I am working on a little Turbogears2 application, and wanted to use the repoze.who and repoze.what packages that integrate nicely with Turbogears2 and have gathered fair amount of positive feedback. It seems usage is simple, but I was quite disappointed in how password hashes are done by default, especially after I had read Thomas Ptacek’s educational rant about secure password schemes.

It turns out by default the authentication code that gets generated for you if you tell paster quickstart you want authentication is the weak kind of way Thomas warns about. Luckily the correct way he advices is easy to put in by using the py-bcrypt module. If you want pointers, see repoze.who Issue 85, or the py-bcrypt homepage.

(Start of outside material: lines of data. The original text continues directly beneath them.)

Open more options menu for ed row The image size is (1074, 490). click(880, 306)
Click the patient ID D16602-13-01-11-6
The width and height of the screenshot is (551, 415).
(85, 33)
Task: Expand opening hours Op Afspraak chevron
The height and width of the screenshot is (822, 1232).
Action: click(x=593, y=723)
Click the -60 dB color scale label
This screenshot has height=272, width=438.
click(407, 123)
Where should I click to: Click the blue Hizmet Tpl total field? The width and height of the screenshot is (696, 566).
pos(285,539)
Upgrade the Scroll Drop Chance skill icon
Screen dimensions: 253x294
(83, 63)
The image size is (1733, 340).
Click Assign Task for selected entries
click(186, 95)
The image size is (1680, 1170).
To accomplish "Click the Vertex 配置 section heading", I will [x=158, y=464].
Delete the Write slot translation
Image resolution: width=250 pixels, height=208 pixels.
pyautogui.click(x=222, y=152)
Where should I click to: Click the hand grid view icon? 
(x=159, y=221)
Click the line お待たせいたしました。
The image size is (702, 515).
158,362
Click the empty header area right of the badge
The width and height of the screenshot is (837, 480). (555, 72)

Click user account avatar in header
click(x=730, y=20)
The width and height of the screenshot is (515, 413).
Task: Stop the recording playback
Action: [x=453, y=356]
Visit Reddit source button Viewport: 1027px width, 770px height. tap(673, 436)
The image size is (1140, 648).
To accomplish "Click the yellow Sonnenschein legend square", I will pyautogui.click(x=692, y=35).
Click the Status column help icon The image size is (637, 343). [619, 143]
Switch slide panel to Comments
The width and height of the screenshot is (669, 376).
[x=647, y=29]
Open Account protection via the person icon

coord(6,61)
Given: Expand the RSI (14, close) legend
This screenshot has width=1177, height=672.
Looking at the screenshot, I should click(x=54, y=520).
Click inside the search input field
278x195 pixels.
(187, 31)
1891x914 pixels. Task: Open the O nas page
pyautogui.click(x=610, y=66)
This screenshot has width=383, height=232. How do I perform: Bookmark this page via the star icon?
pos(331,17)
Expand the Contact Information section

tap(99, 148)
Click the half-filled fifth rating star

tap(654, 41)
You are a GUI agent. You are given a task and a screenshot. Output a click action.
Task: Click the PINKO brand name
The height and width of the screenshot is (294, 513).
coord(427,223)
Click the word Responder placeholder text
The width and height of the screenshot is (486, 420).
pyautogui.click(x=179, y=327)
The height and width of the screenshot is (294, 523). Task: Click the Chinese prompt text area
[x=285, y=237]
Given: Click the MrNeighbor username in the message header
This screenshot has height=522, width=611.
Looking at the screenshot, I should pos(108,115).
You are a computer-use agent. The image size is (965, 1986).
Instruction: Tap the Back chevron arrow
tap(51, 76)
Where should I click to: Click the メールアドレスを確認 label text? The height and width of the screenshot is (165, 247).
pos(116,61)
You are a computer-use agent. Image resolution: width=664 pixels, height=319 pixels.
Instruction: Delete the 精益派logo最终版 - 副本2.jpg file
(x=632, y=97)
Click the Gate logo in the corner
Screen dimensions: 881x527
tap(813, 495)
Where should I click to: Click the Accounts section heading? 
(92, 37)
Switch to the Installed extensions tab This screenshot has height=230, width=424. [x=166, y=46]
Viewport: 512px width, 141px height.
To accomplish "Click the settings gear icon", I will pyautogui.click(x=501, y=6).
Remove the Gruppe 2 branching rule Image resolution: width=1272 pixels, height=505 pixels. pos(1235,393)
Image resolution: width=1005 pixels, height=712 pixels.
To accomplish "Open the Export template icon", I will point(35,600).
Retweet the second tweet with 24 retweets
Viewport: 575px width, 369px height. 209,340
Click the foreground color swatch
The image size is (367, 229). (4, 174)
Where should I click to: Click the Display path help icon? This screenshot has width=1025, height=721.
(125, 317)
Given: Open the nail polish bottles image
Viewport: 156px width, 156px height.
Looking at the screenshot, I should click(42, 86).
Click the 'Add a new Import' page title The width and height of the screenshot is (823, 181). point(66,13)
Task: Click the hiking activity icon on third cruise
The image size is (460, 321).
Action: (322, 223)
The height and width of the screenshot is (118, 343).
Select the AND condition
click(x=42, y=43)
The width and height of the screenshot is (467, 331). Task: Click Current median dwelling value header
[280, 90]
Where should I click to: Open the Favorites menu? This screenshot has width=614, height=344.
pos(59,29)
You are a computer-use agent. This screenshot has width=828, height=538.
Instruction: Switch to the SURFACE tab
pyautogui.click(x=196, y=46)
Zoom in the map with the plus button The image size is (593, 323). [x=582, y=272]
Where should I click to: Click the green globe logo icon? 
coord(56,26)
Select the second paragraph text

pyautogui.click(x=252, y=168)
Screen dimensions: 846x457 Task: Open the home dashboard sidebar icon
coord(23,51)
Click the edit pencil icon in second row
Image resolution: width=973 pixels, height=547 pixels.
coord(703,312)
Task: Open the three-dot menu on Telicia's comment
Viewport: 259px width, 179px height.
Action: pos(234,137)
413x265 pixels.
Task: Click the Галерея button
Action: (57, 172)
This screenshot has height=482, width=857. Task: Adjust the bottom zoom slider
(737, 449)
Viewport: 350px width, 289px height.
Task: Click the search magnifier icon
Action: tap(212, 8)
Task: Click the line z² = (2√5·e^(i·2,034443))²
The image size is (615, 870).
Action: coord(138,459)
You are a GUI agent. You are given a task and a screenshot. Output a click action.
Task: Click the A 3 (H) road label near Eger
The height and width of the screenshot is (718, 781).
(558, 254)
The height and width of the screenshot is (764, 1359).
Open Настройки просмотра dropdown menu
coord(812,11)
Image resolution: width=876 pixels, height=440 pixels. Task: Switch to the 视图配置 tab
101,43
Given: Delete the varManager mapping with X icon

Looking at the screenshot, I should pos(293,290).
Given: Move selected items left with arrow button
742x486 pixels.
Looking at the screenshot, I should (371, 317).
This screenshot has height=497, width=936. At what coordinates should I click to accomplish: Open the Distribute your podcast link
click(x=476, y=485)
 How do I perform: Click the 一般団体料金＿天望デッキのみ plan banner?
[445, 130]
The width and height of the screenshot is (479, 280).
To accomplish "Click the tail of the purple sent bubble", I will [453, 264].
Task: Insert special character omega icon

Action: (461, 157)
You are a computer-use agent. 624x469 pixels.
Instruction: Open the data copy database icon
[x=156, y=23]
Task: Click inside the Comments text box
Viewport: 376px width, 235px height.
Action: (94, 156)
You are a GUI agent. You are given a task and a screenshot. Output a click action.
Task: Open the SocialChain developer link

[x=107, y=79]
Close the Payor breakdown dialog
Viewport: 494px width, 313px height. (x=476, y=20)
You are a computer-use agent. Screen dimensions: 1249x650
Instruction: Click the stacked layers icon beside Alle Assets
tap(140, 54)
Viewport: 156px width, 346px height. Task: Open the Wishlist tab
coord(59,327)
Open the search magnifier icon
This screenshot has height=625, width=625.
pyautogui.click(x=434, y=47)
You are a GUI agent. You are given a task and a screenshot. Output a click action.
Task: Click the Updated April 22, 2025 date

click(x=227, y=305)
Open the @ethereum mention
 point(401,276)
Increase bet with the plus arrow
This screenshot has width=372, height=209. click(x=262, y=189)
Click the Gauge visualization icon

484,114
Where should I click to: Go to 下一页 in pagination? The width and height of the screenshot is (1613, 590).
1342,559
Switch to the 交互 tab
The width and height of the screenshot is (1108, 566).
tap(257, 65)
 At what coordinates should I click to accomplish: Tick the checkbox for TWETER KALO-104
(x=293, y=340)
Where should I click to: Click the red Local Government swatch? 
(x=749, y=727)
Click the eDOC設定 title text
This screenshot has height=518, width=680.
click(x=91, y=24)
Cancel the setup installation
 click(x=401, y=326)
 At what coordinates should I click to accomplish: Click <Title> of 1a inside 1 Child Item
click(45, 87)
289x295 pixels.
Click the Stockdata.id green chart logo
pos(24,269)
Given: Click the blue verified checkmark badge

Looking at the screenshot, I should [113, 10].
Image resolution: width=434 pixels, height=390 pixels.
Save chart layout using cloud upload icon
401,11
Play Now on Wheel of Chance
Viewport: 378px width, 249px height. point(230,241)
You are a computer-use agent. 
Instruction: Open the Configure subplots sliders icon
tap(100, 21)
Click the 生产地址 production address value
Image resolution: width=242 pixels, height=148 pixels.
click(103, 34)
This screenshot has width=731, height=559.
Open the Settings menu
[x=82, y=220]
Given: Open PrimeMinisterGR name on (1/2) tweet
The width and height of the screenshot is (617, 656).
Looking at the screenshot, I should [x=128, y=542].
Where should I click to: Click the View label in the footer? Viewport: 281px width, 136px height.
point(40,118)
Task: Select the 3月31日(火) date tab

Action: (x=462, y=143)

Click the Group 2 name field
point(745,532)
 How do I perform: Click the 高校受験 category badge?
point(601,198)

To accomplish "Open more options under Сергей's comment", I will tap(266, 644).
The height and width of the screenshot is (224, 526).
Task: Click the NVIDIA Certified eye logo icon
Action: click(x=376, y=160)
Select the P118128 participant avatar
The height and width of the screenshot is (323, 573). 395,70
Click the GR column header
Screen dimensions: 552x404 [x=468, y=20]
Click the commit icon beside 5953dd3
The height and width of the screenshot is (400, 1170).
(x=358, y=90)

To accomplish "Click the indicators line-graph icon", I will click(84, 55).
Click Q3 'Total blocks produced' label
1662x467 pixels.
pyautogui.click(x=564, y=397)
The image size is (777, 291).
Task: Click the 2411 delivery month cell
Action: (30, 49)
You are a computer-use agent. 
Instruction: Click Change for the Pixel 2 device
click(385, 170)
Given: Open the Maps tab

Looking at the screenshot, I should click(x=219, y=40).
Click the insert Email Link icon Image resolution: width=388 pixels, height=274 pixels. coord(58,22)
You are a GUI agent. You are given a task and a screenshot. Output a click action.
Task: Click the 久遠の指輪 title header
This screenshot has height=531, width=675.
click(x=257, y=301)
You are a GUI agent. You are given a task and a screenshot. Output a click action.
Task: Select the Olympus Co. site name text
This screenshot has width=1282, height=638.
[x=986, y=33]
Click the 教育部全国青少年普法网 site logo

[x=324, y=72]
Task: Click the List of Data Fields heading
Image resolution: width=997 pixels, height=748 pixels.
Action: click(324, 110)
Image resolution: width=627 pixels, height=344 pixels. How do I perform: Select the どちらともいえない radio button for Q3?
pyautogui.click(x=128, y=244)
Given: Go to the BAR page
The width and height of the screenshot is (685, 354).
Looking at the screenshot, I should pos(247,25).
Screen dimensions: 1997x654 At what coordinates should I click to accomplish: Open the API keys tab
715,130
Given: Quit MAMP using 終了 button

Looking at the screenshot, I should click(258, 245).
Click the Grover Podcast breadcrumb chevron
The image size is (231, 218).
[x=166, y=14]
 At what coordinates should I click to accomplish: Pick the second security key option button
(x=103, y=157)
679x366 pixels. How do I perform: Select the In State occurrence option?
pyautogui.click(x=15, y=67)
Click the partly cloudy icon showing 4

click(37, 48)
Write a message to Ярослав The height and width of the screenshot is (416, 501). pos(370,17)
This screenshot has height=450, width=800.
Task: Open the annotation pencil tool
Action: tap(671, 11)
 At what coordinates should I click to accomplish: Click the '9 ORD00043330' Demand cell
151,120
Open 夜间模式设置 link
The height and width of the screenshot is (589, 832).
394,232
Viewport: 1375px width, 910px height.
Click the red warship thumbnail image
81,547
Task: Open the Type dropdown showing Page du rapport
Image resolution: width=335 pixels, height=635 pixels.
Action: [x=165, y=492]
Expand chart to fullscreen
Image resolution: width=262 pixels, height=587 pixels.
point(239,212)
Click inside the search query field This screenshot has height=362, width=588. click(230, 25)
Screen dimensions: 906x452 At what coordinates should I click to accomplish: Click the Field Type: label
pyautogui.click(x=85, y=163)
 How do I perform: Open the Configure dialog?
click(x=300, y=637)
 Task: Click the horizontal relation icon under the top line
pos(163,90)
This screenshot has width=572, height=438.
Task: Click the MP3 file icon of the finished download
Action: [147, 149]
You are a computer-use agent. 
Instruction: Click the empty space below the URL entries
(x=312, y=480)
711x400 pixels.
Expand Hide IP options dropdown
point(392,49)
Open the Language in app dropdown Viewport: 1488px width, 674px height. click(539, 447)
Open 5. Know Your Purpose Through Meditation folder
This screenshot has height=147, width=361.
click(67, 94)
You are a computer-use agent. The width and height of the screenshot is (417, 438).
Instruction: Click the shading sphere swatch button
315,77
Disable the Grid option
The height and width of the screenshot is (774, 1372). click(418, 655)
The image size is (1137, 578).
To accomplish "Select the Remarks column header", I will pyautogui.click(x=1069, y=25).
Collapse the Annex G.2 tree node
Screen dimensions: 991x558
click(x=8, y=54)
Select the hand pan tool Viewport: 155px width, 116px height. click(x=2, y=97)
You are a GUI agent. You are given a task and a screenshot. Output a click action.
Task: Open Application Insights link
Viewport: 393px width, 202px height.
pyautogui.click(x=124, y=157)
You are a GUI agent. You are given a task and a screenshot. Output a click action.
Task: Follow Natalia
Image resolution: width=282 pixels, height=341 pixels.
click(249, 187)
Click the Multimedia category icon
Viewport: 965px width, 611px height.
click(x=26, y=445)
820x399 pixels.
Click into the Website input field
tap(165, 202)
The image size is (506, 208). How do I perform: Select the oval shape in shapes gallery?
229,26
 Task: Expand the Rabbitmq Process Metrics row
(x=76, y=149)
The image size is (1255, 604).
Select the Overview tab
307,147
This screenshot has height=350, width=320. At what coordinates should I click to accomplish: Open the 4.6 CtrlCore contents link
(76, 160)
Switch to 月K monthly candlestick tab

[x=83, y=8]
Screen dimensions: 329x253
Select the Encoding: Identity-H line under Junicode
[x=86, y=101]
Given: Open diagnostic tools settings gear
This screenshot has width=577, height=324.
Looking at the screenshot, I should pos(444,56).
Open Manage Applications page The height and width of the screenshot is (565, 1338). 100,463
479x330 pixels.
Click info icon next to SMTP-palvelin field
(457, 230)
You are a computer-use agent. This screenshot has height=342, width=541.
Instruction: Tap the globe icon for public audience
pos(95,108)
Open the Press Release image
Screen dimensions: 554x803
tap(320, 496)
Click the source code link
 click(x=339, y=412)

Unfortunately py-crypt is kind of annoying to put in dependencies. The pypi entry is named bcrypt, but the download page links to py-bcrypt, so setuptools machinery can not find the right package. This can be worked around relatively easily by adding the py-bcrypt download link to setup.cfg:

[easy_install]
find_links = http://www.pylonshq.com/download/
             http://www.mindrot.org/projects/py-bcrypt/
# ...

and then in setup.py you do something like this:

#...
 
install_requires=[
    "TurboGears2 >= 2.0.3",
    "Catwalk >= 2.0.2",
    "Babel >=0.9.4",
    #can be removed iif use_toscawidgets = False
    "toscawidgets >= 0.9.7.1",
    "zope.sqlalchemy >= 0.4 ",
    "repoze.tm2 >= 1.0a4",
    "repoze.what-quickstart >= 1.0",
]
 
try:
    import bcrypt
except ImportError:
    install_requires.append("py-bcrypt >= 0.1")
 
setup(
    install_requires = install_requires,
 
# ...

Now when you go deploy your TG2 app with easy_install or similar tools, it will download the py-bcrypt package the first time, and won’t bother you if it already exists.